-- BEGIN PAGE EXCERPT --

One of the key platforms we were focusing on in the early days for Bedrock was the iPhone. And one of the other key areas we wanted to look at nailing was OpenGL-ES integration (in Java, this is through JSR-239). As a result, we really wanted to create a demonstration application for our licensees to show them both iPhone development in Bedrock as well as 3D application development. We could have just created a basic "spinning cube" demo, but we figured that if we were going to do the work, why not actually make a real game? Distributing the code to it would be just as beneficial, but actually creating a real product to go through the full submission process would mean we'd address as many potential problem areas as possible.

As a result, after a bit of internal discussion, we came up with the idea for Vektrax. Various of us there were fans of Tempest, Wipeout, Torus Trooper, and racing / shooting games of that ilk, however we didn't want to just create a blatant rip-off clone of one of those.

Personally, I liked the whole "racing down a tube idea", but I really wanted to make the tube split apart so you could find yourself racing on a flat plane or even folding back further so you found yourself on the outside of a tube at last. I can't immediately recall where the booster idea came from, or the gaining of fuel from shooting enemies, but again they seemed like fun elements to add.

Regarding gameplay features, we wanted some touchscreen input on top of the tilt steering, but actually using that to trigger the guns or something seemed pointless - in most games you want to fire as much as possible - why require a keypress or touch for it? Having something at the side of the screens that wasn't needed all the time seemed the best compromise as well as ensuring the player didn't end up obscuring the action with their thumbs too much. I additionally really wanted the majority of the HUD to rotate as the player tilted the phone as I thought it might look kinda cool (as well as keeping everything readable). This did lead us down the route of doing all the HUD in 3D too so I could apply simple rotational transforms on it.

-- END PAGE EXCERPT --

**TO BE DONE:**
A – Which games does the Vektrax excerpt above name as ones the team were fans of?
B – In the Vektrax excerpt above, which Java specification provides OpenGL-ES integration?

-- BEGIN DATASET CONTENT --

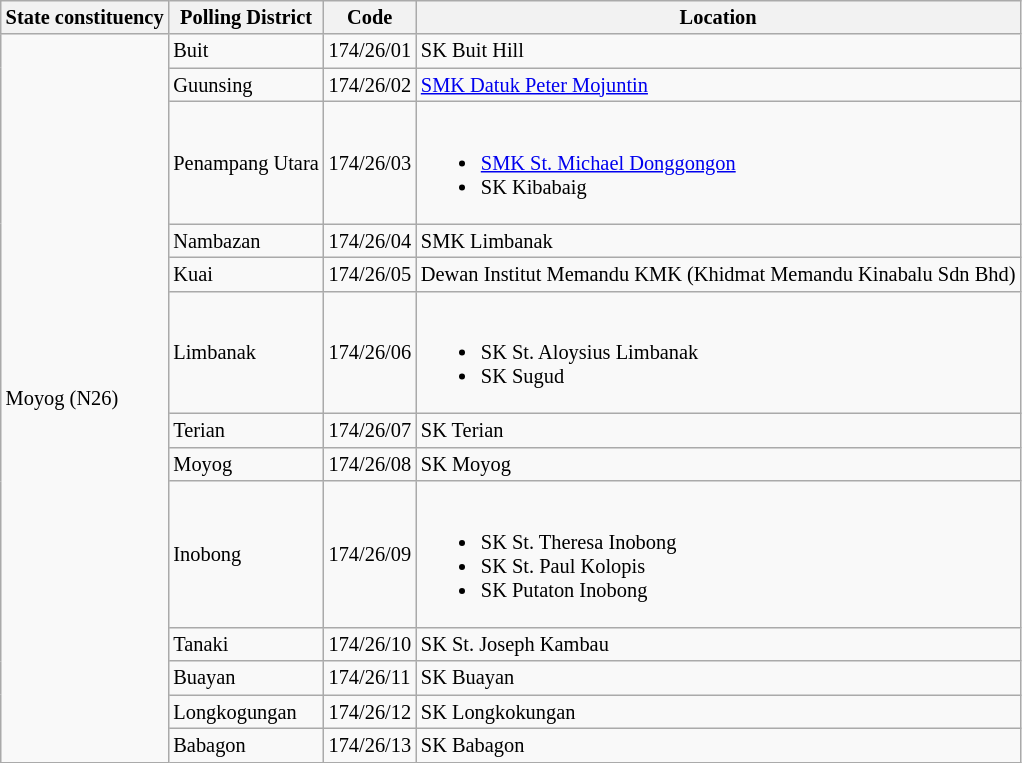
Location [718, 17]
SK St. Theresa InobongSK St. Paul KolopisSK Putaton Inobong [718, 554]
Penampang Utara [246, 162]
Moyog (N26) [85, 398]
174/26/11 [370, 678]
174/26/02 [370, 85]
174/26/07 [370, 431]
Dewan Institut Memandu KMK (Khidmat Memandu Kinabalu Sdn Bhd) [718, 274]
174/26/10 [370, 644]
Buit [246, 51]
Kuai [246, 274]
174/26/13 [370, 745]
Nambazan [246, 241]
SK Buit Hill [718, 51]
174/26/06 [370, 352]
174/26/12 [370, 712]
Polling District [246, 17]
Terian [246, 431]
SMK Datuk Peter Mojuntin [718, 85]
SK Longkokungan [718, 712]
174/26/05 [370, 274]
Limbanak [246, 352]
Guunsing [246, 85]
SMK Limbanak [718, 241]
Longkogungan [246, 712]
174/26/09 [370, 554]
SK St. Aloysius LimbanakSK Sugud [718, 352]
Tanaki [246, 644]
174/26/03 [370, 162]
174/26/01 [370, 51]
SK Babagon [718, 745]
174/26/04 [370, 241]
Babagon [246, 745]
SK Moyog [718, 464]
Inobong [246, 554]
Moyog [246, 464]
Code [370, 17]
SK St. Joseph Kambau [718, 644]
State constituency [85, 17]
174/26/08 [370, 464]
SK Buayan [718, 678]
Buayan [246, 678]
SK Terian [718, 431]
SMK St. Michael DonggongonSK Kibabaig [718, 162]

-- END DATASET CONTENT --

**FULL SOLUTIONS:**
A – Tempest, Wipeout, and Torus Trooper

B – JSR-239